What lessons from Tennis should we use in Business?

Posted by Steve Roberts on July 6th 2017 - Latest News

It’s that time of year again when we enjoy the skill and competition of the players at Wimbledon. But what disciplines in tennis are also true of our endeavours in the workplace?

Talent:
We are all born with talents, and more importantly we are all born with different talents. Although talent, physical or mental, can be a result of genetics, these talents need to be nurtured, encouraged and focussed in order to fully bloom. This applies in business as much as in tennis and other sports.

Character:
Nothing can propel a person, in sport or business, like a strong and determined character. Character in tandem with talent make an unstoppable duo.

Training:
It doesn’t matter if you are aiming for success in business or sport, there needs to be a correlation between mistakes made and knowing that you have to learn from them. It is essential that we realise no success comes from technique alone; mental control and a unrelenting desire to learn will win over every time.

Teamwork:
Tennis players, like business leaders may be solitary competitors on the forefront, but both are reliant on the teams that support them.

Positive Outlook:
Tennis players and other athletes can lose a match before they’ve even played it, and in the same way we can lose a business deal before we’ve even negotiated it as a result of negativity. In sport and in business it is essential that we demonstrate mental toughness to ensure that even when the conditions are the most difficult, we are still playing at our highest level.

Coaching:
It is often the case that the person holding the talent is the last person the realise what they have. In sport and in business, a good coach will find talent, nurture it, train it and develop it to it’s maximum potential.

Pressure:
Serious competition will always be abundant in sport and business; in fact, a strong person would argue that life would be boring without it.
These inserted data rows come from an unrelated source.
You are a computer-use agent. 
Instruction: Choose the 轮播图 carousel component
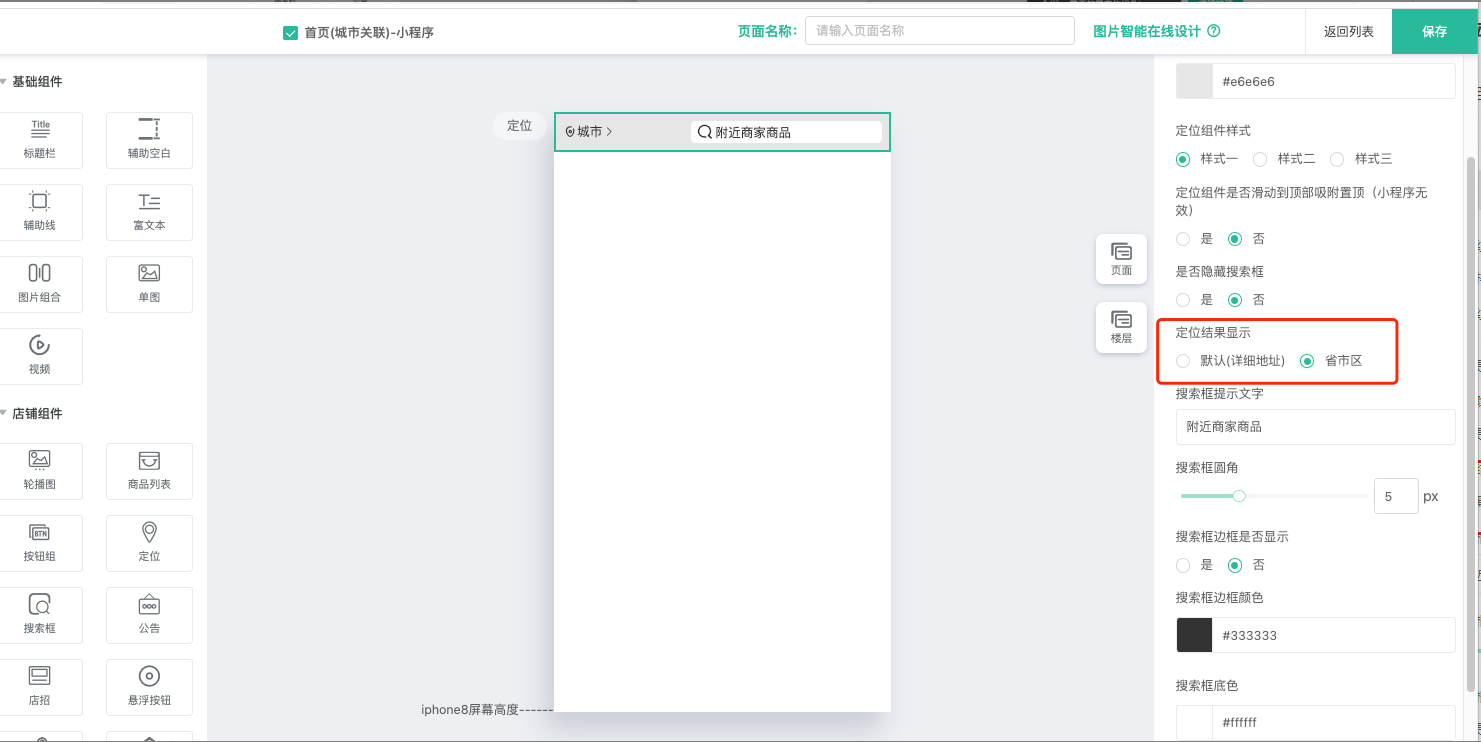tap(40, 471)
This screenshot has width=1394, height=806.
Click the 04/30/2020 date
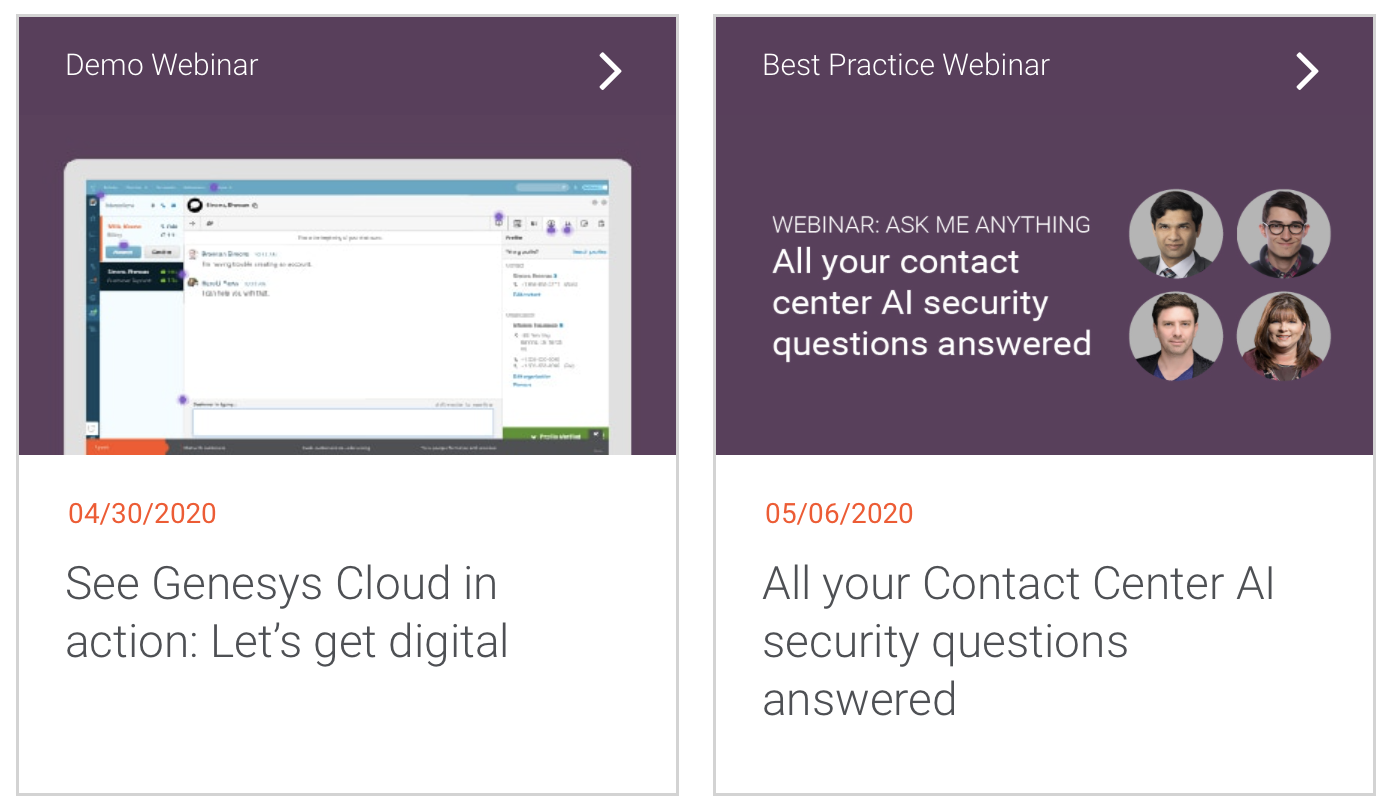tap(142, 514)

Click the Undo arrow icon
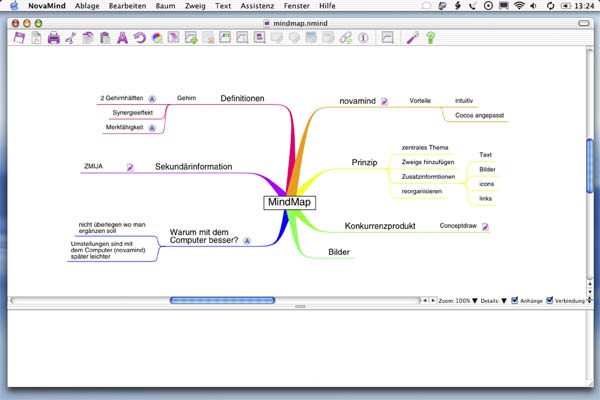tap(139, 39)
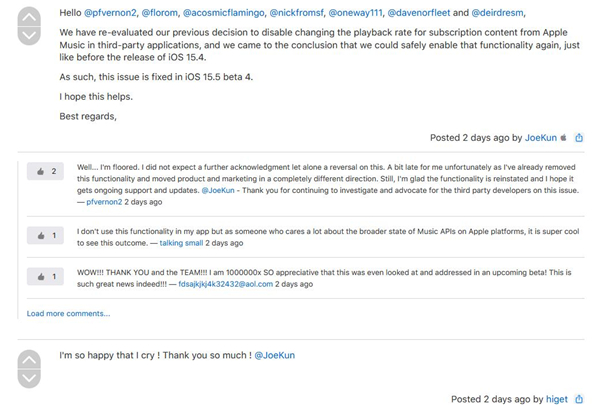
Task: Downvote higet's reply with the down chevron
Action: (30, 377)
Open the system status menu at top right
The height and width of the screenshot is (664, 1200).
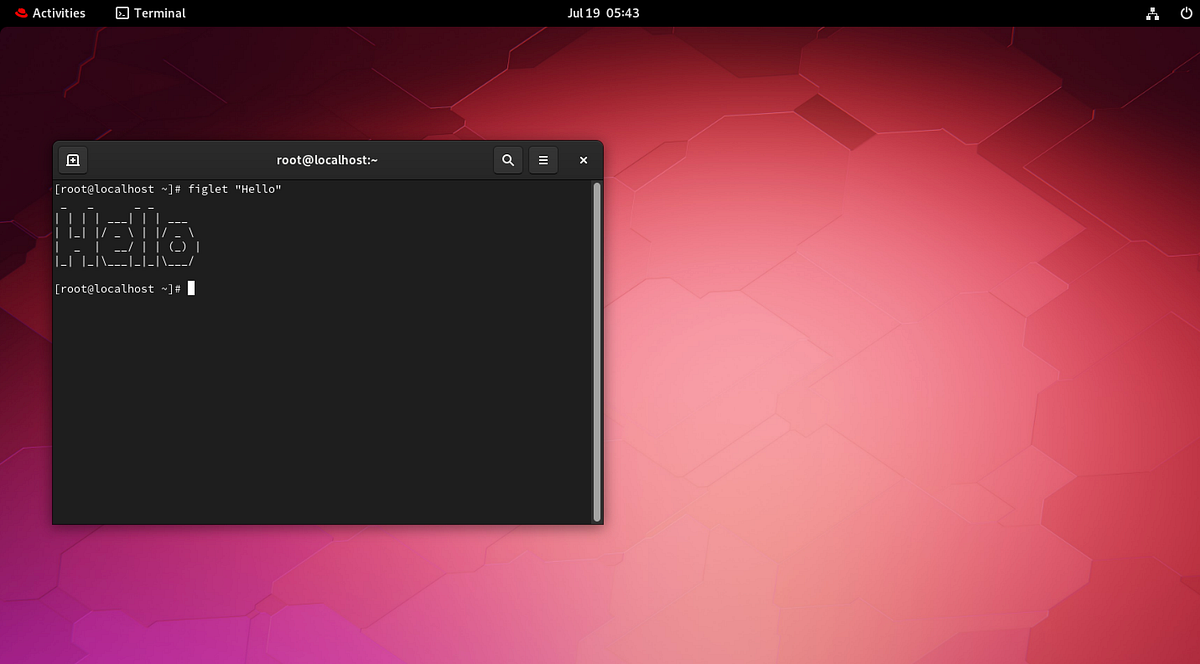coord(1168,13)
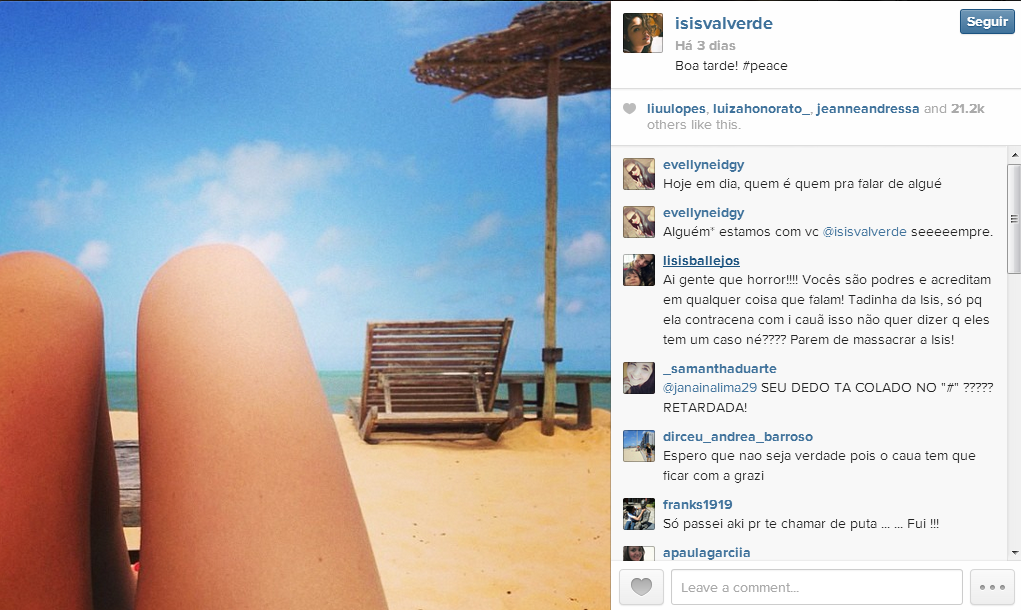
Task: Click evellyneidgy's first comment avatar
Action: pos(639,174)
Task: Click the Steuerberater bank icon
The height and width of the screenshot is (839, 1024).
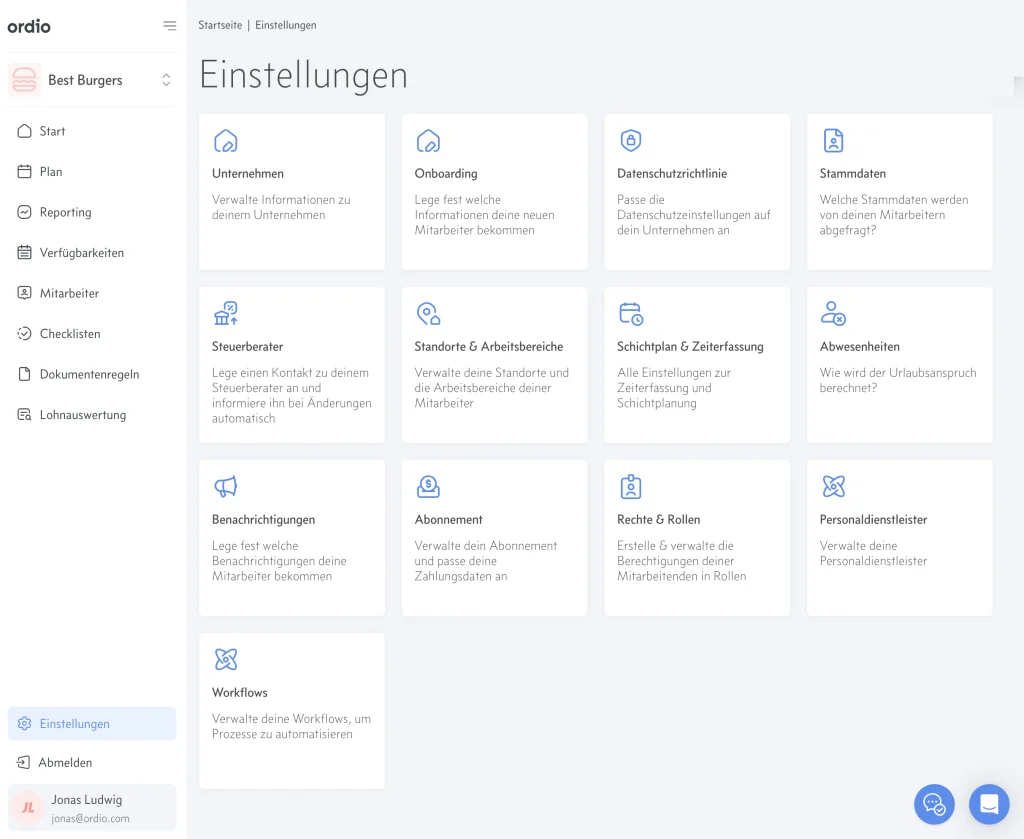Action: [x=226, y=314]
The best way of coping with serious pressure is to focus on the six tips above, and to realise there are other things beyond winning every time. Losing can sometimes be a learning experience; do not put yourself under so much pressure that it affects your ability to perform to your best.

Collaborate:
Elite athletes at the top of their game can run the risk of allowing themselves to be surrounded by people who tell them the words that they want to hear. The same can apply in business and is a recipe for failure. Collaboration and teamwork are key to successfully utilising the talents and characters of the entire team.